Task requirements - Each line of the data that includes the string "will" is to be copied out.

*** Opening Exercise data ***

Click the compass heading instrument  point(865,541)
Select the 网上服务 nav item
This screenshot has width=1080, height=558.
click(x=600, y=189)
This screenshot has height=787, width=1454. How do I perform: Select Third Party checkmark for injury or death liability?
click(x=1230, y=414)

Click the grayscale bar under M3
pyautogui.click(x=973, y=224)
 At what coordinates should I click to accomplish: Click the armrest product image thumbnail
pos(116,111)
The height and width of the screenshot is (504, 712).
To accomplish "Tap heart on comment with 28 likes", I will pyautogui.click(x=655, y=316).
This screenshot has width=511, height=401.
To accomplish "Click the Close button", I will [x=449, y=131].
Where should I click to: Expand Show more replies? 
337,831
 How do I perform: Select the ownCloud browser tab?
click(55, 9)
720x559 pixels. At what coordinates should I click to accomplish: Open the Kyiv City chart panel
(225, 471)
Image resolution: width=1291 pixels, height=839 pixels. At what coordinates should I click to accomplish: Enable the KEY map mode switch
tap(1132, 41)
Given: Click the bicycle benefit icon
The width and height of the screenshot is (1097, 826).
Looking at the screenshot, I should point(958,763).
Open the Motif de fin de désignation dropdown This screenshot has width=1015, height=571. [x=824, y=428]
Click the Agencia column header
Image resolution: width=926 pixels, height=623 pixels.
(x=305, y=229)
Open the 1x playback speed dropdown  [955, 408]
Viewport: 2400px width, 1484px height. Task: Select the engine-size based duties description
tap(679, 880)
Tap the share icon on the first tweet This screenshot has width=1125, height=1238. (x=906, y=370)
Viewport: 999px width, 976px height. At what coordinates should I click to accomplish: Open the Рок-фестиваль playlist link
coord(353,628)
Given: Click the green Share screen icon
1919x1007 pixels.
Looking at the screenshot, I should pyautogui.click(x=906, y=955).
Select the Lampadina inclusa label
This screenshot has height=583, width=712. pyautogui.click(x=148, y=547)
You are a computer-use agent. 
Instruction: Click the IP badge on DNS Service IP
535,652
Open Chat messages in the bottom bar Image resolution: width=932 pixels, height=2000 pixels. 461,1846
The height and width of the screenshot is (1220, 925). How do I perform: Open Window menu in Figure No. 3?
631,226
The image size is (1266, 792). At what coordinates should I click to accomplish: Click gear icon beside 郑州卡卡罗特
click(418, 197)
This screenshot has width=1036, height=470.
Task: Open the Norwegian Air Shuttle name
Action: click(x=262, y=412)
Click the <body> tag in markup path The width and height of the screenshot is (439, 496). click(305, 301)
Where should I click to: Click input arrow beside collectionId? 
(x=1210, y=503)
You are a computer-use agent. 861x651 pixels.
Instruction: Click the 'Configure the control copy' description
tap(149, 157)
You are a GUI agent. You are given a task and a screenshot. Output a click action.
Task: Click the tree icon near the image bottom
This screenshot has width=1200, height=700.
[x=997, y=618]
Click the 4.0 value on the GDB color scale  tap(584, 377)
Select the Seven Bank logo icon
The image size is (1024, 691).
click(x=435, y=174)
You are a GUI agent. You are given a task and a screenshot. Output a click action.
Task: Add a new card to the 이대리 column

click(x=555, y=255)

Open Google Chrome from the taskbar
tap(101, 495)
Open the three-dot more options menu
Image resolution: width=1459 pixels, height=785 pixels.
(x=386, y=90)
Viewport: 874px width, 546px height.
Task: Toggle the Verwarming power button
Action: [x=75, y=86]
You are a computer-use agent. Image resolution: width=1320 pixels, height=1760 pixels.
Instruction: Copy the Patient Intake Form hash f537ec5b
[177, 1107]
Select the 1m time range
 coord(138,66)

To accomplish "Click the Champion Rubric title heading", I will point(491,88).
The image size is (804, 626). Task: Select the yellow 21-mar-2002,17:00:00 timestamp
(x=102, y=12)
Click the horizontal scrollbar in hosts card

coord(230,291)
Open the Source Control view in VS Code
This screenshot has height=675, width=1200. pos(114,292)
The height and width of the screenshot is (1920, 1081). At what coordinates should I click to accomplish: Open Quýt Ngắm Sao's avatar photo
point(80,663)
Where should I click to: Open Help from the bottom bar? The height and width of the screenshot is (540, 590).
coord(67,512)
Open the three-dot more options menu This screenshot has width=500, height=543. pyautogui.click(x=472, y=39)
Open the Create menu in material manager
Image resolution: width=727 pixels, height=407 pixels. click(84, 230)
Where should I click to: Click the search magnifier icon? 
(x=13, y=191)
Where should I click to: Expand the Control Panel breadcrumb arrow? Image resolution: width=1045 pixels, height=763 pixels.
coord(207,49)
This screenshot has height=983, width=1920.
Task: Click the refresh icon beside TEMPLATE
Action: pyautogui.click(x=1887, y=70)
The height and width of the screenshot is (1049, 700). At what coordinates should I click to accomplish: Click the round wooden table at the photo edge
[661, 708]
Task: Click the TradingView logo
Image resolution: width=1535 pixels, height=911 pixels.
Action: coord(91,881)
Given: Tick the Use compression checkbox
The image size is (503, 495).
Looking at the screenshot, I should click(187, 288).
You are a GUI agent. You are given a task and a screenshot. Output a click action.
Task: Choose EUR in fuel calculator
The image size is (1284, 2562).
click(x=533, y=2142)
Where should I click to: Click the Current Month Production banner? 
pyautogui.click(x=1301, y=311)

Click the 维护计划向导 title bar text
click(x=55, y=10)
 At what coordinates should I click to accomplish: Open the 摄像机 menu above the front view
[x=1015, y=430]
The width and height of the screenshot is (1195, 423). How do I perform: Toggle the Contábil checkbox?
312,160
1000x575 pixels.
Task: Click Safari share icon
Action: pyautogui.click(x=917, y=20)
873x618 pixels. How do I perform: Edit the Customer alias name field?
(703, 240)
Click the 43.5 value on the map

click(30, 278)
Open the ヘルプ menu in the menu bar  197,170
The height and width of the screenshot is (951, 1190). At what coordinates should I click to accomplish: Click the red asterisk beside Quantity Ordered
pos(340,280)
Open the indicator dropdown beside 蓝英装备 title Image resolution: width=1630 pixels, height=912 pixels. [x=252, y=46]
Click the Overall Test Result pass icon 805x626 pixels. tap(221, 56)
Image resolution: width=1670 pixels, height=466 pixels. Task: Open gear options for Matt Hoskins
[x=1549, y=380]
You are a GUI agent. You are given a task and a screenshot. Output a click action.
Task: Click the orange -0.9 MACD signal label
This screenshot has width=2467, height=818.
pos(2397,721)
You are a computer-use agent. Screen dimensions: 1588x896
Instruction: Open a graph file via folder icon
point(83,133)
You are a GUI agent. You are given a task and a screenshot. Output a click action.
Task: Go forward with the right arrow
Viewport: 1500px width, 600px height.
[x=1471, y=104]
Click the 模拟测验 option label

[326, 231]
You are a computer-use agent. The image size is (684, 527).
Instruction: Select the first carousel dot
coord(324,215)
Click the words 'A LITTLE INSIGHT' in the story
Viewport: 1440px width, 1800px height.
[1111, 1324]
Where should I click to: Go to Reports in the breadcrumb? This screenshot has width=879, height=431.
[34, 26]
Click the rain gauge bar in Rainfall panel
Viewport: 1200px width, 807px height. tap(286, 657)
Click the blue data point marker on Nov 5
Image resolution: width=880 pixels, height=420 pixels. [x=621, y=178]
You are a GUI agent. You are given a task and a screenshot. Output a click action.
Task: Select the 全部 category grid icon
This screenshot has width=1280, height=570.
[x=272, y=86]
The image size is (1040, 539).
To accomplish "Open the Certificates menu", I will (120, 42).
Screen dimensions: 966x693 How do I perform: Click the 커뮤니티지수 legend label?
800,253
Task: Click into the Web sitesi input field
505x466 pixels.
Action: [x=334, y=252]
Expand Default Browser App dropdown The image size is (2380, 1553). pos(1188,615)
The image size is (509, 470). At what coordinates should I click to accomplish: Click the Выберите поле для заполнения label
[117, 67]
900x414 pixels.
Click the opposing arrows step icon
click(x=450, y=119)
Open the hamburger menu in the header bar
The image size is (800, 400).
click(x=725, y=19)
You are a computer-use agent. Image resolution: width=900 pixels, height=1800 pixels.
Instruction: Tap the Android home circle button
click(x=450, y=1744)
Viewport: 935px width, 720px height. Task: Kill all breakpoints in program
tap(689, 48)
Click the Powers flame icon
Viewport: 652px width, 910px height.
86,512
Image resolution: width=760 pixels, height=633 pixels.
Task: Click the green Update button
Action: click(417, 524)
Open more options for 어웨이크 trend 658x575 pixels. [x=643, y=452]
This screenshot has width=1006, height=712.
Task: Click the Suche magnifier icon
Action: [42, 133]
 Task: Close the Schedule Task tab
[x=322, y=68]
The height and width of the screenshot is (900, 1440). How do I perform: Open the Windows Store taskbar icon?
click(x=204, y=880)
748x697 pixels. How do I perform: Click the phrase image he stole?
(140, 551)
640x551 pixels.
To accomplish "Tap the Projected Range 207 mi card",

*** Closing Exercise data ***

Response to this task -
To accomplish "Tap heart on comment with 28 likes", I will pyautogui.click(x=655, y=316).
To accomplish "Click the Close button", I will [x=449, y=131].
To accomplish "Click the Champion Rubric title heading", I will point(491,88).
To accomplish "Open the Certificates menu", I will (120, 42).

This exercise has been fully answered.